The latest book also
stresses the significance of his coaching ideology—the fist—and its
five components: communication, trust, collective responsibility, caring and
pride. According to Krzyzewski, when a team concentrates on these principles,
it is guaranteed success; one missing factor, however, contributes to a
faltered program.
The journey starts
during preseason, where Coach K and his wife, Mickie, traveled to Hawaii for a
reunion of the 1992 Olympic Dream Team, where he was an assistant coach under
Chuck Daly.
In his typical
style, the 11-time NCAA Coach of the Year made the initative to first cheer on
the two pillars of the squad—Shane Battier and Jason
Williams—during their practice sessions with U.S. Select, which was
helping the 2000 Olympic team prepare for its competition.
The conversation
that takes place between the captains and the coach is the underlying factor
for the team’s success, as Coach K challenges both Battier, who is now a
forward for the Memphis Grizzlies, and Williams, currently a NCAA Player of the
Year candidate, to destroy any rivalries that may be invoked by outside forces
in order to play together as a cohesive unit.
Readers eventually
learn that the speech ties the two leaders during times of adversity as they
shift away from the media’s image that they are their own competition and
instead find ways to support each other.
Months later,
Williams went five-for-21 on Valentine’s Day 2001 as the Blue Devils were
handed a 91-89 defeat by the University of Virginia. The 6’2” guard, a native of Plainfield, N.J.,
comments that after the loss, Battier approached him in the locker room and the
unspoken words between the two hammered home a message for Williams. He recalls
that as Battier looked him in the eyes, he was thinking, “‘Don’t
you dare cry . . . You didn’t play your heart out tonight.’ . . .
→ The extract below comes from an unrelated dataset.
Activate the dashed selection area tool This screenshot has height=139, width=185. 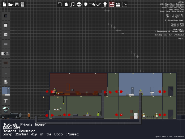click(125, 4)

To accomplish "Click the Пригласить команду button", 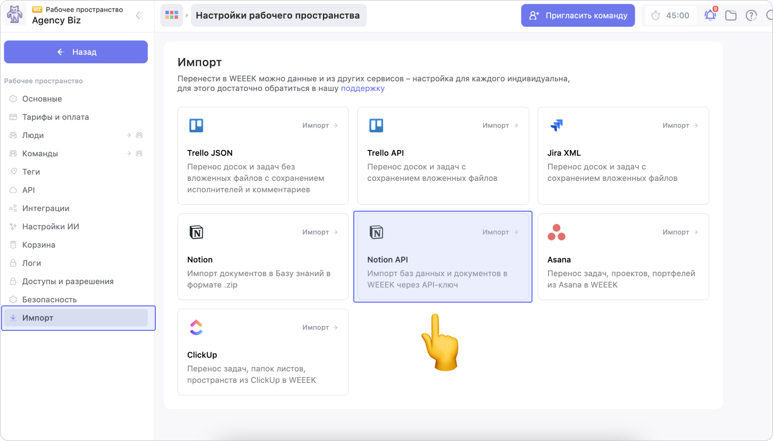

And I realized Shane was right.”
Along with the
preseason section, Five-Point Play provides a game-by-game synopsis of the Blue
Devils’ season; it is divided into different stages of the championship
journey: preseason NIT, early regular season, ACC regular season, the final
regular-season game, the ACC Tournament, NCAA Tournament East Region and the
Final Four.
Each game receives a
statistical overview, and then readers are given a personal perspective of the
competition, including Reunion Weekend, when members of the 1991 championship
squad, including Bobby Hurley and Christian Laettner, traveled to Clemson, S.C.
The teams from both years celebrated the 85-64 victory by forming an extended
huddle, and in Coach K’s eyes, it allowed the younger players to realize
that they had the capacity to become national champions.
During away games,
it was the crowd’s cheers of “overrated” that inspired
Williams’ shooting sprees, guaranteeing Duke road victories against
Maryland and Monmouth, most notably. The season-long mission of providing team
support to the players, regardless of the level of their athletic abilities,
would lead to Nate James and Carlos Boozer emerging as key players.
In addition, quotes
from the Blue Devils add an extra personal touch for readers since they are
placed in various occasions during the season.
When the
team’s practice uniforms were left in Durham as it traveled to Atlanta
during the opening round of the ACC Tournament, the players purchased T-shirts
at the concession stands and wore them during warm-ups. Mike Dunleavy Jr., son
of the former NBA coach and player, felt “a little naked out there. We
just had this little T-shirt, and it didn’t fit too well.”
The book is a must
for any Duke fan since the 237 pages are an easy read, and especially because
it brings back numerous memories of the team’s stellar season. Whether
you’re taking a long flight to a tropical destination or just sitting at
home during Spring Break, be sure to invest in your copy of Five-Point Play.